Diaschisis (from Greek διάσχισις meaning "shocked throughout") is a sudden change of function in a portion of the brain connected to a distant, but damaged, brain area. The site of the originally damaged area and of the diaschisis are connected to each other by neurons. The loss of the damaged structure disrupts the function of the remaining intact systems and causes a physiological imbalance. This can lead both to restitution as well as disruption of distal brain areas. The injury is produced by an acute focal disturbance in an area of the brain, from traumatic brain injury or stroke, for example. Regarding dysfunctional diaschisis, some function may be restored with gradual readjustment of the intact but suppressed areas through intervention and the brain's natural neuroplasticity.

The term diaschisis was coined by Constantin von Monakow in 1914. Von Monakow's concept of neurophysical changes in distant brain tissue to the focal lesion led to a widespread clinical interest. Doctors were interested in how diaschisis could describe the signs and symptoms of brain lesions that could not be explained.

The areas of the brain are connected by vast organized neuronal pathways that allow one area of the brain to influence other areas more distal to it. Understanding these dense pathways helps to link a lesion causing brain damage in one area of the brain to degeneration in a more distal brain area. A focal lesion causes damage that also disturbs the structural and functional connectivity to the brain areas distal to the lesion.
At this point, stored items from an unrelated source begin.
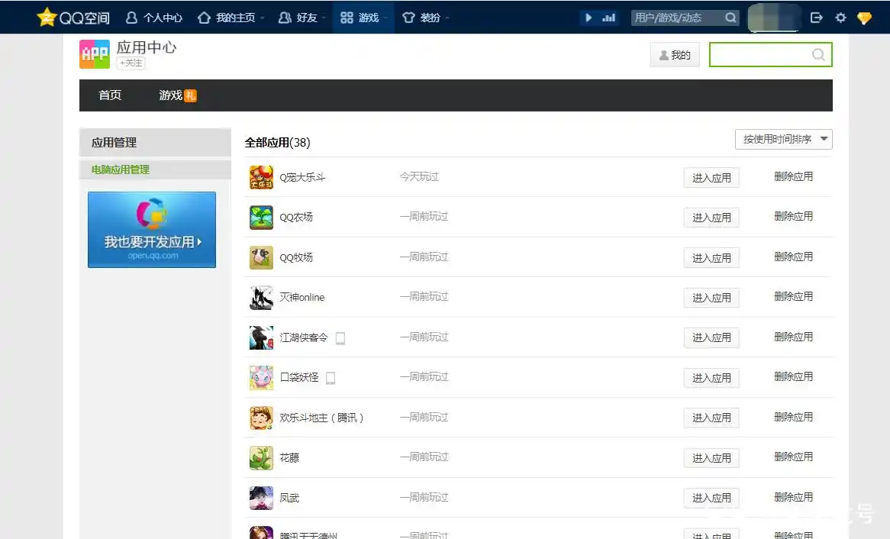
Task: Open the 欢乐斗地主 game icon
Action: [x=261, y=418]
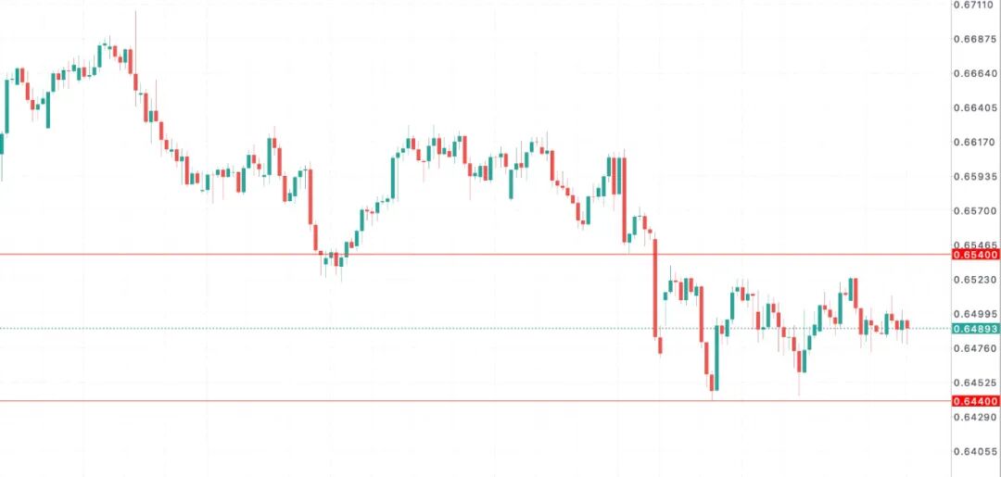Click the 0.66405 price axis label
Screen dimensions: 1001x477
click(x=975, y=107)
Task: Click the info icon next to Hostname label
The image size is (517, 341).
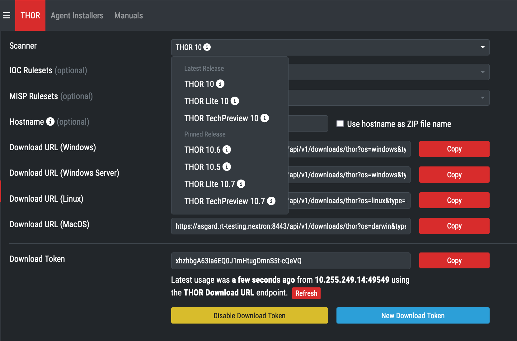Action: pos(50,122)
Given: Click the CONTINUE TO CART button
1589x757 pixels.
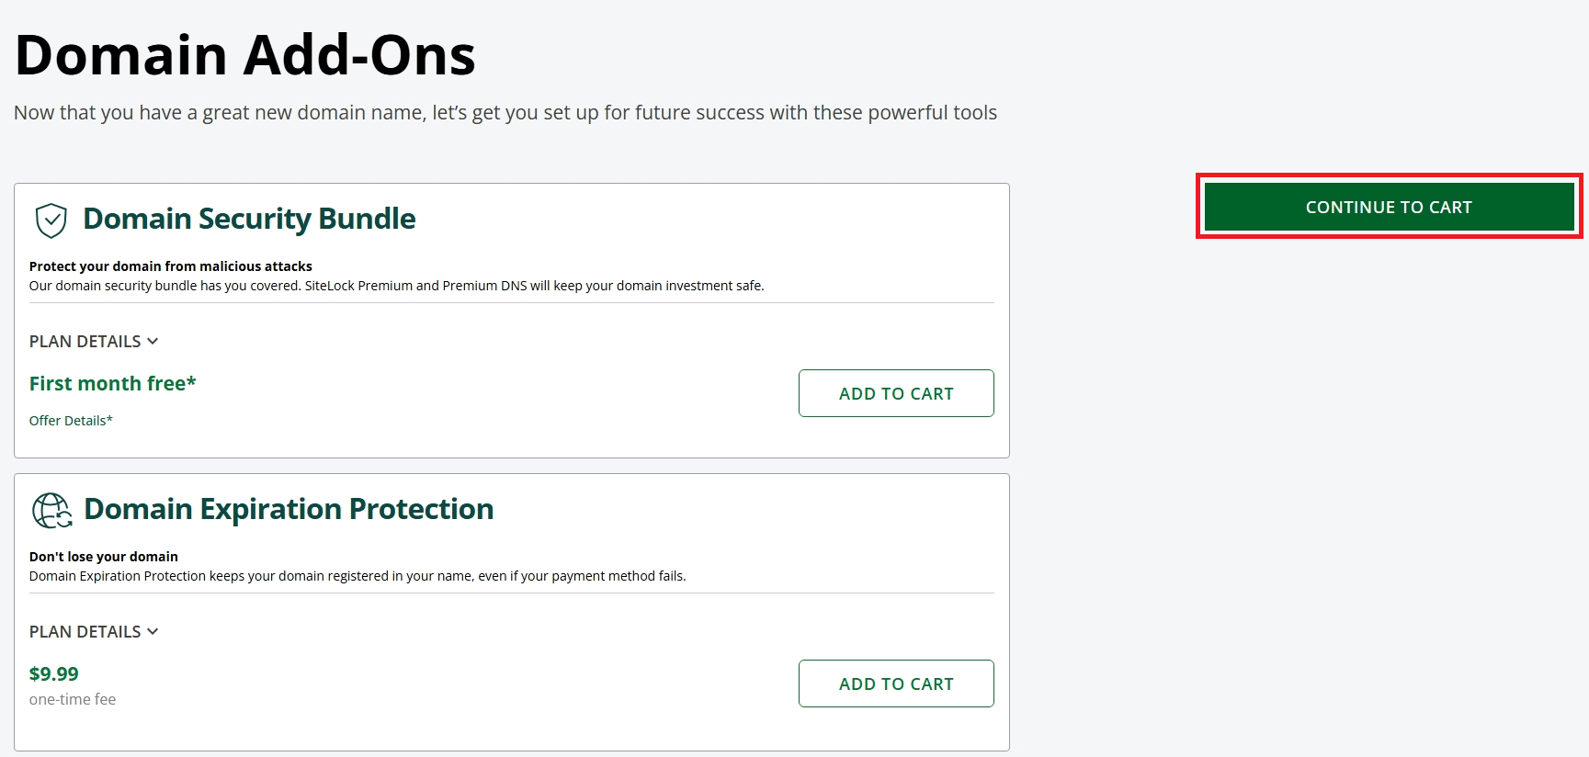Looking at the screenshot, I should click(1389, 207).
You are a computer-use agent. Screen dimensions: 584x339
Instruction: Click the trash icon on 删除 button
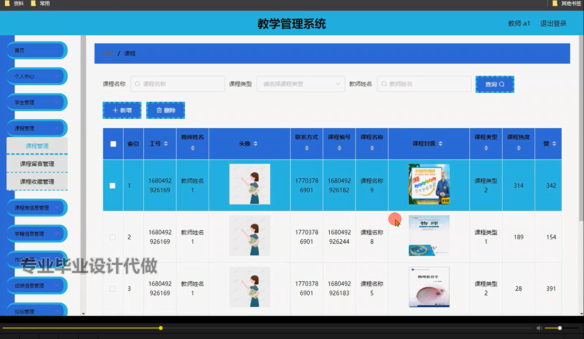(x=159, y=110)
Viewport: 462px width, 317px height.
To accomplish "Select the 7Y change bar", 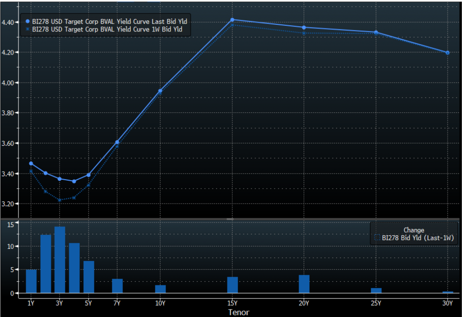I will 117,286.
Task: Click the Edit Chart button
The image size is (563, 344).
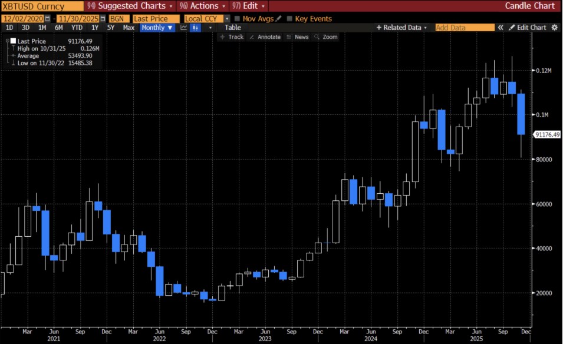Action: [x=528, y=28]
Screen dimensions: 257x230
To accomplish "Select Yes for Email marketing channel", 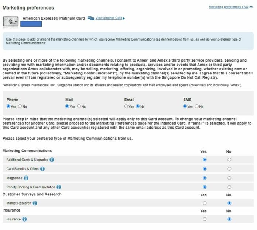I will (x=126, y=107).
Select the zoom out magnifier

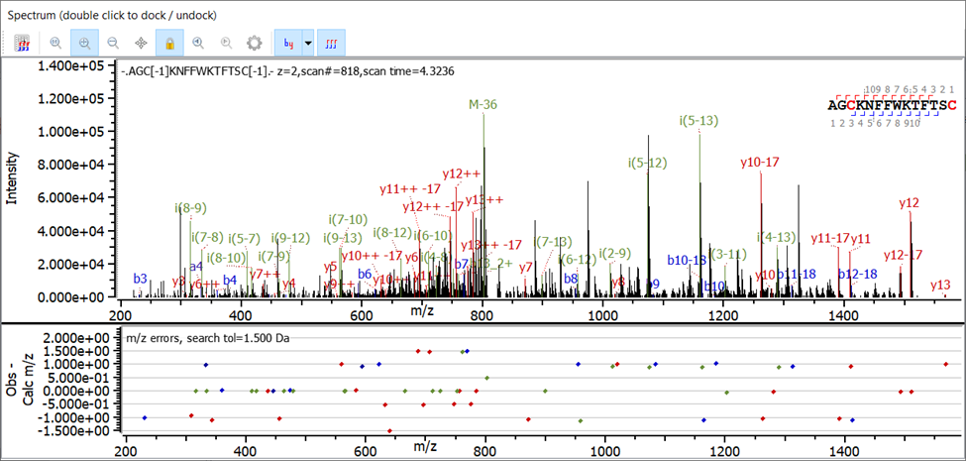pyautogui.click(x=113, y=44)
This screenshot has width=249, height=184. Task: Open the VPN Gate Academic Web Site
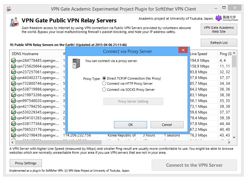(x=219, y=29)
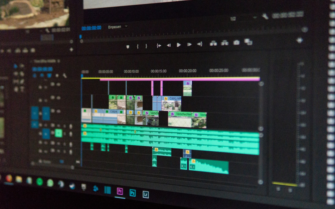Toggle the green highlighted audio track button
The width and height of the screenshot is (335, 209).
(x=58, y=133)
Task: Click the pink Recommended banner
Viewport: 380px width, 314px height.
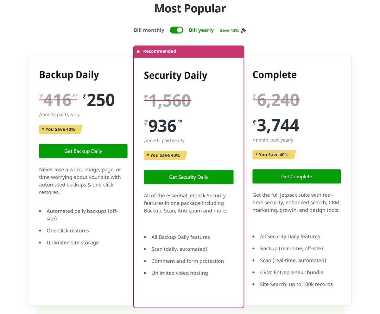Action: [x=189, y=51]
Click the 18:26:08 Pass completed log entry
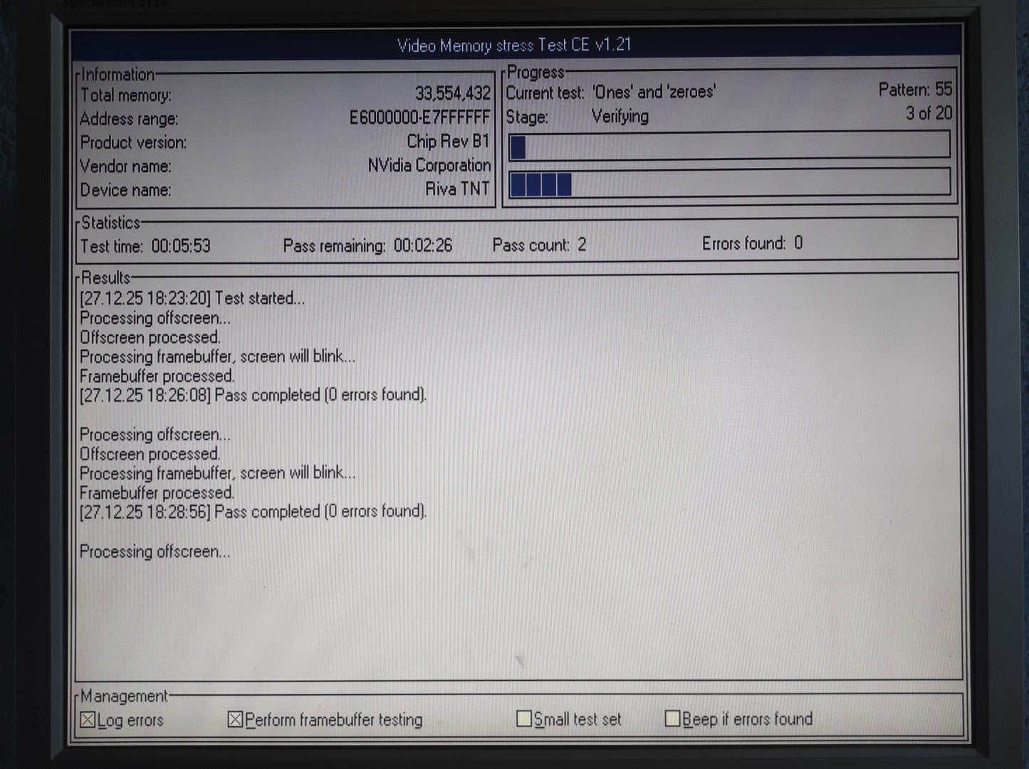Image resolution: width=1029 pixels, height=769 pixels. coord(253,395)
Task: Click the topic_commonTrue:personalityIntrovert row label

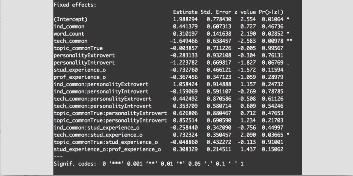Action: [110, 120]
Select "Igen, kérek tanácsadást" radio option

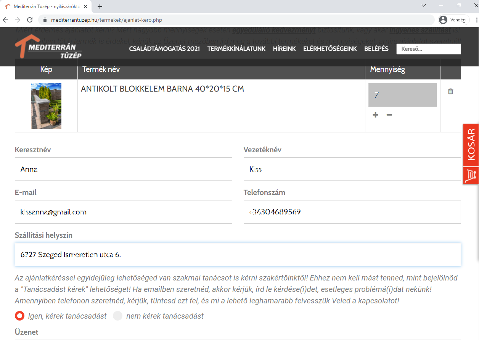(x=20, y=316)
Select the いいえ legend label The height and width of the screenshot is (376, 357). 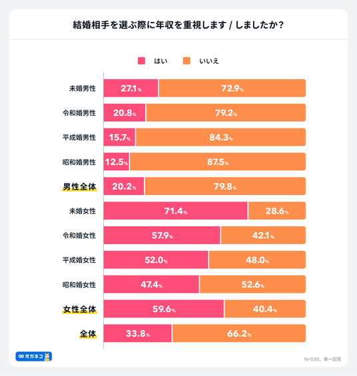coord(209,61)
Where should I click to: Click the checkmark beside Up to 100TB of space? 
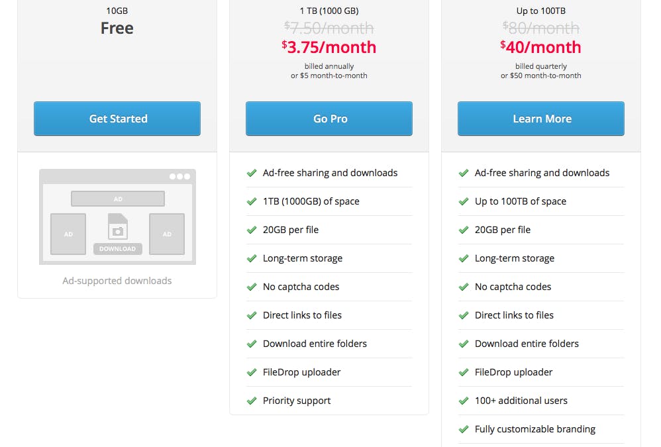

The primary mechanism of diaschisis is functional deafferentation, which is the loss of the input of information from the part of the brain that is now damaged. The decrease in information and neural firing to the distal brain area causes those synaptic connections to weaken and initiates a change in the structural and functional connectivity around that area. This leads to diaschisis. Diaschisis is also influenced by many other factors, including stroke, brain swelling, and neuroanatomical disconnection. The severity of these factors is manifested in altered neuronal excitability, hypo-metabolism, and hypo perfusion.

Currently the term diaschisis has a more positive connotation, describing the period of rapid recovery of function immediately following brain insult. Diaschisis is an especially important recovery factor in children with insults, as child brains are more susceptible to neurodegerative processes. This is due to differences in myelination and water content, which allow a diffuse transmition of traumatic forces.

There are two types of diaschisis. The first is focal diaschisis, which refers to the remote neurophysiological changes that are caused by a focal lesion based on von Monakow's definition. The second type of diaschisis is non-focal diaschisis and it focuses on the changes in the strength and direction of neural pathways and connectivity between brain areas. This type of diaschisis has only been a topic in recent studies as a result of the advancement of brain imaging tools and technology. These new tools allow for better understanding of the organization of the brain connectivity and further investigation into new types of diaschisis, like non-focal or connectional diaschisis. This new type of diaschisis relates much more closely to clinical findings.